— start Supplied entries —

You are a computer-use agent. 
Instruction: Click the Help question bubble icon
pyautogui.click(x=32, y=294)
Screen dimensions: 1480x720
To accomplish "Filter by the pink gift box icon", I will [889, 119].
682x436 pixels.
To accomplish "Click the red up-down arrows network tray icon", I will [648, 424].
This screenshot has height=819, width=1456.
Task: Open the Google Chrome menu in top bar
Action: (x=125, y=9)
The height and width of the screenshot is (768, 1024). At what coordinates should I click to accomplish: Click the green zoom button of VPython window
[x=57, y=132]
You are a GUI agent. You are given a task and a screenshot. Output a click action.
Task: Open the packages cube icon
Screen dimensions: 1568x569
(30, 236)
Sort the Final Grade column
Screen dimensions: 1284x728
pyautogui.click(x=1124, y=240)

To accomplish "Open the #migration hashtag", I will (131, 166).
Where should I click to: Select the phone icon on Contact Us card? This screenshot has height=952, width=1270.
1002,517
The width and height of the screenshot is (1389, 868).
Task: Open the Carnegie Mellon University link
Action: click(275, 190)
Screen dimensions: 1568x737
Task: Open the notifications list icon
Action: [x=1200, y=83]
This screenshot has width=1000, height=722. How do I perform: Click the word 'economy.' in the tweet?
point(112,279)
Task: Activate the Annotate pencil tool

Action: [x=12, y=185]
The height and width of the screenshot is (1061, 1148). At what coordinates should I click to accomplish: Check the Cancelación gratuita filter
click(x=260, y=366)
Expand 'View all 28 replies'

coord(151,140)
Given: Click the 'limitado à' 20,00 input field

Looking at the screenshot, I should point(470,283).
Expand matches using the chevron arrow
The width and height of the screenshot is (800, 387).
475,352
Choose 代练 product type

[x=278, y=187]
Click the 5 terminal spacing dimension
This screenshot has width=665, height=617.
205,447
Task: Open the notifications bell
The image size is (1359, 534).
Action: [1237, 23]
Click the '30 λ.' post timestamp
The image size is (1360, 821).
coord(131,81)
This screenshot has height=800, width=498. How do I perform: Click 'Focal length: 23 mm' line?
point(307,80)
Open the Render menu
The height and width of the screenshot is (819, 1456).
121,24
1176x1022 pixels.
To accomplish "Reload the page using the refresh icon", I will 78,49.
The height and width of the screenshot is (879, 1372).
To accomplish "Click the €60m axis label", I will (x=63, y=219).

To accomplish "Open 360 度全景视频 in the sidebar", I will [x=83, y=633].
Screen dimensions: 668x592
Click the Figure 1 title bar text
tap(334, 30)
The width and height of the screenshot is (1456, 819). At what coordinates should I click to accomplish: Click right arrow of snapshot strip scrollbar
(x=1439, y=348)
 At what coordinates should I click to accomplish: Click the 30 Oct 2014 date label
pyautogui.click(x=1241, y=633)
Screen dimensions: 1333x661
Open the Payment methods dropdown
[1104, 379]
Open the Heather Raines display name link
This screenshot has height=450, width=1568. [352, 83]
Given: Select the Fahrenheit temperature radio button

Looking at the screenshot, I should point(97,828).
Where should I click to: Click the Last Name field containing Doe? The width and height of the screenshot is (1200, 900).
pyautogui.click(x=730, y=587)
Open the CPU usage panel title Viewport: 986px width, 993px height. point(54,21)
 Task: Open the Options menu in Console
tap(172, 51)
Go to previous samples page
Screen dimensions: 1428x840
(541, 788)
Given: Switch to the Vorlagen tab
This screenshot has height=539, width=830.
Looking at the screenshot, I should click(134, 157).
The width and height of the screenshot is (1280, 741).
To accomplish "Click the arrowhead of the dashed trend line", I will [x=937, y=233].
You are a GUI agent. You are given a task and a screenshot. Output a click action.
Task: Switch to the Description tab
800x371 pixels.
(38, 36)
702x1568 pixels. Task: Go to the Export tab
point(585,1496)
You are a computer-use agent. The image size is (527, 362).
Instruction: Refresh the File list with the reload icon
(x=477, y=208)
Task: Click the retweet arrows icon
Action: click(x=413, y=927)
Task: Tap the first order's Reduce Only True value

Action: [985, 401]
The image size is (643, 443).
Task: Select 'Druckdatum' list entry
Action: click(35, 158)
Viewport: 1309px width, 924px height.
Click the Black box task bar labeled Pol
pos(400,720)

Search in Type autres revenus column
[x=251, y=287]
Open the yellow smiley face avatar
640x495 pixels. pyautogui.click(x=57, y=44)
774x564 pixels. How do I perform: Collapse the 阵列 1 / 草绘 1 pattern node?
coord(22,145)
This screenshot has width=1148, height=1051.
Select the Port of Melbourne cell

— end Supplied entries —

(Do this)
Quote the data above in full, reproducing every line verbatim and without alteration.

(Solution for this task)
You are a computer-use agent. 
Instruction: Click the Help question bubble icon
pyautogui.click(x=32, y=294)
Screen dimensions: 1480x720
To accomplish "Filter by the pink gift box icon", I will [889, 119].
682x436 pixels.
To accomplish "Click the red up-down arrows network tray icon", I will [648, 424].
This screenshot has height=819, width=1456.
Task: Open the Google Chrome menu in top bar
Action: (x=125, y=9)
The height and width of the screenshot is (768, 1024). At what coordinates should I click to accomplish: Click the green zoom button of VPython window
[x=57, y=132]
You are a GUI agent. You are given a task and a screenshot. Output a click action.
Task: Open the packages cube icon
Screen dimensions: 1568x569
(30, 236)
Sort the Final Grade column
Screen dimensions: 1284x728
pyautogui.click(x=1124, y=240)

To accomplish "Open the #migration hashtag", I will (131, 166).
Where should I click to: Select the phone icon on Contact Us card? This screenshot has height=952, width=1270.
1002,517
The width and height of the screenshot is (1389, 868).
Task: Open the Carnegie Mellon University link
Action: click(275, 190)
Screen dimensions: 1568x737
Task: Open the notifications list icon
Action: [x=1200, y=83]
This screenshot has width=1000, height=722. How do I perform: Click the word 'economy.' in the tweet?
point(112,279)
Task: Activate the Annotate pencil tool

Action: [x=12, y=185]
The height and width of the screenshot is (1061, 1148). At what coordinates should I click to accomplish: Check the Cancelación gratuita filter
click(x=260, y=366)
Expand 'View all 28 replies'

coord(151,140)
Given: Click the 'limitado à' 20,00 input field

Looking at the screenshot, I should point(470,283).
Expand matches using the chevron arrow
The width and height of the screenshot is (800, 387).
475,352
Choose 代练 product type

[x=278, y=187]
Click the 5 terminal spacing dimension
This screenshot has width=665, height=617.
205,447
Task: Open the notifications bell
The image size is (1359, 534).
Action: [1237, 23]
Click the '30 λ.' post timestamp
The image size is (1360, 821).
coord(131,81)
This screenshot has height=800, width=498. How do I perform: Click 'Focal length: 23 mm' line?
point(307,80)
Open the Render menu
The height and width of the screenshot is (819, 1456).
121,24
1176x1022 pixels.
To accomplish "Reload the page using the refresh icon", I will 78,49.
The height and width of the screenshot is (879, 1372).
To accomplish "Click the €60m axis label", I will (x=63, y=219).

To accomplish "Open 360 度全景视频 in the sidebar", I will [x=83, y=633].
Screen dimensions: 668x592
Click the Figure 1 title bar text
tap(334, 30)
The width and height of the screenshot is (1456, 819). At what coordinates should I click to accomplish: Click right arrow of snapshot strip scrollbar
(x=1439, y=348)
 At what coordinates should I click to accomplish: Click the 30 Oct 2014 date label
pyautogui.click(x=1241, y=633)
Screen dimensions: 1333x661
Open the Payment methods dropdown
[1104, 379]
Open the Heather Raines display name link
This screenshot has height=450, width=1568. [352, 83]
Given: Select the Fahrenheit temperature radio button

Looking at the screenshot, I should point(97,828).
Where should I click to: Click the Last Name field containing Doe? The width and height of the screenshot is (1200, 900).
pyautogui.click(x=730, y=587)
Open the CPU usage panel title Viewport: 986px width, 993px height. point(54,21)
 Task: Open the Options menu in Console
tap(172, 51)
Go to previous samples page
Screen dimensions: 1428x840
(541, 788)
Given: Switch to the Vorlagen tab
This screenshot has height=539, width=830.
Looking at the screenshot, I should click(134, 157).
The width and height of the screenshot is (1280, 741).
To accomplish "Click the arrowhead of the dashed trend line", I will [x=937, y=233].
You are a GUI agent. You are given a task and a screenshot. Output a click action.
Task: Switch to the Description tab
800x371 pixels.
(38, 36)
702x1568 pixels. Task: Go to the Export tab
point(585,1496)
You are a computer-use agent. The image size is (527, 362).
Instruction: Refresh the File list with the reload icon
(x=477, y=208)
Task: Click the retweet arrows icon
Action: click(x=413, y=927)
Task: Tap the first order's Reduce Only True value

Action: [985, 401]
The image size is (643, 443).
Task: Select 'Druckdatum' list entry
Action: click(35, 158)
Viewport: 1309px width, 924px height.
Click the Black box task bar labeled Pol
pos(400,720)

Search in Type autres revenus column
[x=251, y=287]
Open the yellow smiley face avatar
640x495 pixels. pyautogui.click(x=57, y=44)
774x564 pixels. How do I perform: Collapse the 阵列 1 / 草绘 1 pattern node?
coord(22,145)
This screenshot has width=1148, height=1051.
Select the Port of Melbourne cell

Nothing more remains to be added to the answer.